Patients and Methods: Immunohistochemical (IHC) analysis of the Ki-67 index was performed on 4701 patients with primary breast cancer from 1987 until March 2013 at Kumamoto City Hospital. Out of these patients, there were 666 consecutive cases with recurrence after primary surgery. The fraction of proliferating cells (positive for Ki-67) was based on a count of at least 500 tumor cells in the area including the hot spot, and the Ki-67 values were divided into 2 or 3 groups; <20% and ≥20% (and ≥50%). Items examined were ER, PgR, HER2, tumor size, nodal status at primary tumor, and recurrent site (soft tissue, bone and viscera) and disease-free interval (DFI). Cox's proportional hazard model was used to perform a univariate and multivariate analyses of the factors related to overall survival (OS) after recurrence. The median follow-up period was 65.9 months in the remaining survival group. In 101 recurrent cases from whom the recurrent lesion was resected, the change in biological markers (Ki-67, ER and PgR) were evaluated.

Results: The median Ki-67 value at baseline was 20% in all the cases and 27% in the recurrent cases. In terms of recurrent site, the values were low (23%) in patients with bone metastasis, whereas patients with liver or brain metastasis showed higher values (38% and 53%, respectively). Moreover, DFI was inversely correlated with Ki-67 values. Univariate and multivariate analyses were performed to identify the prognostic factors for OS after recurrence. The significant factors included tumor size, lymph node status, ER, PgR, DFI, recurrent site, and the Ki-67 index value. Among these factors, a multivariate analysis revealed that the Ki-67 index value at primary tumor was an independent significant factor. The hormone receptor positive rate from the primary tumor to recurrence decreased from 67.3% to 63.4% and 64.4% to 50% for ER and PgR, respectively. The Ki-67 index value increased significantly from a mean of 28.9% at primary tumor to 35.7% at relapse. Furthermore, the Ki-67 index value at primary tumor was a significant prognostic factor for OS after recurrence in this cohort.

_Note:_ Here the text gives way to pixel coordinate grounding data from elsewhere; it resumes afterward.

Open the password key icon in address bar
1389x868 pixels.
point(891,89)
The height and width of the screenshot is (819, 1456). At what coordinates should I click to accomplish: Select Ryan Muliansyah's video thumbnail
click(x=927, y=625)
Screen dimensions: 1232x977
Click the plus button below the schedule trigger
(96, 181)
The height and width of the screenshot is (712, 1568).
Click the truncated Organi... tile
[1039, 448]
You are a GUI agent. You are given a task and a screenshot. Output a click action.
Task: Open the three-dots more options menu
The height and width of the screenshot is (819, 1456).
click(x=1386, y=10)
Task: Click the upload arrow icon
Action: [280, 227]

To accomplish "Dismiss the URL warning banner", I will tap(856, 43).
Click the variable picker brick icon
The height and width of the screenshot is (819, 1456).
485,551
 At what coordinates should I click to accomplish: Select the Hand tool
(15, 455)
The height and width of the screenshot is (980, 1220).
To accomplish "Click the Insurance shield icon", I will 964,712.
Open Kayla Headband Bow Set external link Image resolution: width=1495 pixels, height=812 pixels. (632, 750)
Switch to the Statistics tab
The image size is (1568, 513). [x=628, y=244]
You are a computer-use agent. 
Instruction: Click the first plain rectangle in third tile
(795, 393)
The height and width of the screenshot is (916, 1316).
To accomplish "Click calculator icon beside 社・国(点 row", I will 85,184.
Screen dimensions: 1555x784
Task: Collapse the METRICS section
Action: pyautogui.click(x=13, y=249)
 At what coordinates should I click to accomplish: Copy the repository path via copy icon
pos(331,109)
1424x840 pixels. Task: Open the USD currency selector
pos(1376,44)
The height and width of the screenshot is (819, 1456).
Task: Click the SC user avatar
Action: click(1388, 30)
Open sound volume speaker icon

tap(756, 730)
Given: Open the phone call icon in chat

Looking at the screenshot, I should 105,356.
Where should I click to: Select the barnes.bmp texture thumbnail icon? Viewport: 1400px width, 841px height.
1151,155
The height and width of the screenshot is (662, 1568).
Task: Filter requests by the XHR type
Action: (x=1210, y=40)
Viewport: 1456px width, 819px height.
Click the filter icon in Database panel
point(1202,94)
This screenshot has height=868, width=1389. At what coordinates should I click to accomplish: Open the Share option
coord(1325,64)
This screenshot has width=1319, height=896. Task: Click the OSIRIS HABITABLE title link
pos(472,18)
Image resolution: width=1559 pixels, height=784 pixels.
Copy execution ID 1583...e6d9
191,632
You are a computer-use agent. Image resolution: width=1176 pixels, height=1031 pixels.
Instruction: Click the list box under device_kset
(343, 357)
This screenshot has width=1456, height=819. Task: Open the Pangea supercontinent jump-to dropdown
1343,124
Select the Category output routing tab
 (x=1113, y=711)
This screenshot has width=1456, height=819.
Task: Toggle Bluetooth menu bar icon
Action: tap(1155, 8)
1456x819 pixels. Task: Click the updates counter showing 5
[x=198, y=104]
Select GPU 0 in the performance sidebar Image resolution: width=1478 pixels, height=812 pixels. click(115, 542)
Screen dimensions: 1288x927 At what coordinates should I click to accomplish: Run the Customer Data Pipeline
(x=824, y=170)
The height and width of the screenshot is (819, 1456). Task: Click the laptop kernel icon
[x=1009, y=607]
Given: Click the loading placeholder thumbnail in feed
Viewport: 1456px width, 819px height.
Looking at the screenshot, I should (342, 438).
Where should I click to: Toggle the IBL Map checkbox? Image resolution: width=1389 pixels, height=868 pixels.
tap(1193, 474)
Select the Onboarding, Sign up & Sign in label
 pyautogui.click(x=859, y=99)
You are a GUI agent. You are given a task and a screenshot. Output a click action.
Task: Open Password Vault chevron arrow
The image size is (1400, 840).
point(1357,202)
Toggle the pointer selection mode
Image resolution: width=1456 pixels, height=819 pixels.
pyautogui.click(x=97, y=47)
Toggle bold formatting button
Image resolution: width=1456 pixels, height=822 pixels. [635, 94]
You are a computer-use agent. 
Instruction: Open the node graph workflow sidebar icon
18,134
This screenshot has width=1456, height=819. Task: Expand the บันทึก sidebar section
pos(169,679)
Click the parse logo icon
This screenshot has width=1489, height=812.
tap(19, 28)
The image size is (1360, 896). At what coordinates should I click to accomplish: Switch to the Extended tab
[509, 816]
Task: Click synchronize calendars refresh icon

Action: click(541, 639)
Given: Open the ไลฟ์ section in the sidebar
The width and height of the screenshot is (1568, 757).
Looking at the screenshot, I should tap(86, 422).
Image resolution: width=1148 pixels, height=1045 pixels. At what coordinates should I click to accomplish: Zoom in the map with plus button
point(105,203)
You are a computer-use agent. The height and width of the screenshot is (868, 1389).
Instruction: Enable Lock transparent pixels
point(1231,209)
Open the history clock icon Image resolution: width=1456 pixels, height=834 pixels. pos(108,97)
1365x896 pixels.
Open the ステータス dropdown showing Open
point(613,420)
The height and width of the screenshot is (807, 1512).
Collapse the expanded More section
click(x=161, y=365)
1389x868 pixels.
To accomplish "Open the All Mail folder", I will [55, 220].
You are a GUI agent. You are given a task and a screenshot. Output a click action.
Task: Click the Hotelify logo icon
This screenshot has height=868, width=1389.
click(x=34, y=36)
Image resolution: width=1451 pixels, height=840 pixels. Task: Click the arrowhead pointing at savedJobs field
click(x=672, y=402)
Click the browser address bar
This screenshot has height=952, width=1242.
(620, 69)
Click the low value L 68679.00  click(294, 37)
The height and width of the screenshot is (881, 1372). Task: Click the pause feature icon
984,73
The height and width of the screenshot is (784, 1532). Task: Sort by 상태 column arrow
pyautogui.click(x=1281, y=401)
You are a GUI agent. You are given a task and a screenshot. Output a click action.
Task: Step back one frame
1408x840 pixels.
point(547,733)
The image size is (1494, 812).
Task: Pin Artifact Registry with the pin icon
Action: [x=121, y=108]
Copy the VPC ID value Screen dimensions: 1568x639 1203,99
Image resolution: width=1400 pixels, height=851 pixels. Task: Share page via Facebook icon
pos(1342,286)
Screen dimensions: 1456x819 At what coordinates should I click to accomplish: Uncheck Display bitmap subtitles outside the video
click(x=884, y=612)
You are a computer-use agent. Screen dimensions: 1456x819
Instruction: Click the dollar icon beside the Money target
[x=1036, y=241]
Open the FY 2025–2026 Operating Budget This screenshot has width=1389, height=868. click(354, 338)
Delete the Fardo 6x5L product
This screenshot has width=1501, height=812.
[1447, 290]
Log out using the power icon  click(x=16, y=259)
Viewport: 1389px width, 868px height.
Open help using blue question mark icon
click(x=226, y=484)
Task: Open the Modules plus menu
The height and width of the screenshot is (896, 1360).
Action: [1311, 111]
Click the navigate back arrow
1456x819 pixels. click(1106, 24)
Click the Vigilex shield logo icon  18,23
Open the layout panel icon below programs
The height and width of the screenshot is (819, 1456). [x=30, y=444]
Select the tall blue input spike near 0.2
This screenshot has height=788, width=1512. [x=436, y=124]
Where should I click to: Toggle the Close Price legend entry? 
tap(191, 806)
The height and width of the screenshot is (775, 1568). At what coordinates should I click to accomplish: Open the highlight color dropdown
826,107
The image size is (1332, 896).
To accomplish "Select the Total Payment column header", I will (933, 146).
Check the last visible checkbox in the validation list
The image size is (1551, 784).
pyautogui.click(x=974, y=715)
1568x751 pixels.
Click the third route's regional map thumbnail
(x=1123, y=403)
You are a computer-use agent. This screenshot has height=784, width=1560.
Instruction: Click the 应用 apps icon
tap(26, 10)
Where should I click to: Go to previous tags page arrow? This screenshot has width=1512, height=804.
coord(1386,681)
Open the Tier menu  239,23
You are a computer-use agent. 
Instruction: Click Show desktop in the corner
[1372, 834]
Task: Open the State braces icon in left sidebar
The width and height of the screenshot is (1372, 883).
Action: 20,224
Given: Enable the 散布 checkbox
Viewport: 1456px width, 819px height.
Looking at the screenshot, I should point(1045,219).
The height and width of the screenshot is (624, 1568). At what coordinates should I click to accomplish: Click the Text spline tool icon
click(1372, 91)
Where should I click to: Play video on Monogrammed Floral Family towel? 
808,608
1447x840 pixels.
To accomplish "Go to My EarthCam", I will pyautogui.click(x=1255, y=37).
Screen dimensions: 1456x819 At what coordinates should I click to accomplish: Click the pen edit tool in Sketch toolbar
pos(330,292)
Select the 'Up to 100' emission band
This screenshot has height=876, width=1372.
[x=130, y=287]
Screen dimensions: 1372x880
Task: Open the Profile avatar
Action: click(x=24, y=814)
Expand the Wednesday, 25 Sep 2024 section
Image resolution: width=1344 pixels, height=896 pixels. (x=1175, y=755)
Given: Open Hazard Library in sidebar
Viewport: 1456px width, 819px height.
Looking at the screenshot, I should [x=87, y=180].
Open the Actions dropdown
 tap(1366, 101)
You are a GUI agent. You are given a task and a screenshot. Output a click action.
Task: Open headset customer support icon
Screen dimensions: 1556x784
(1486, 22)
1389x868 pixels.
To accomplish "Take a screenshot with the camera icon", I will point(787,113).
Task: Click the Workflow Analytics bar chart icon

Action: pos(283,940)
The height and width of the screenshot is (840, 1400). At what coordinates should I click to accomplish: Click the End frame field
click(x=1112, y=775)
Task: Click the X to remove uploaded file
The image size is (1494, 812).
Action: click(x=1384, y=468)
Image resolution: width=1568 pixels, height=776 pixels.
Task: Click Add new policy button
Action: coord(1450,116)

Conclusion: The Ki-67 value at primary tumor was a significant prognostic factor for OS after recurrence. The Ki-67 index value increased significantly after recurrence. It is therefore important to take the Ki-67 index into consideration in the treatment and follow-up of breast cancer patients.

Citation Information: Cancer Res 2013;73(24 Suppl): Abstract nr P6-05-14.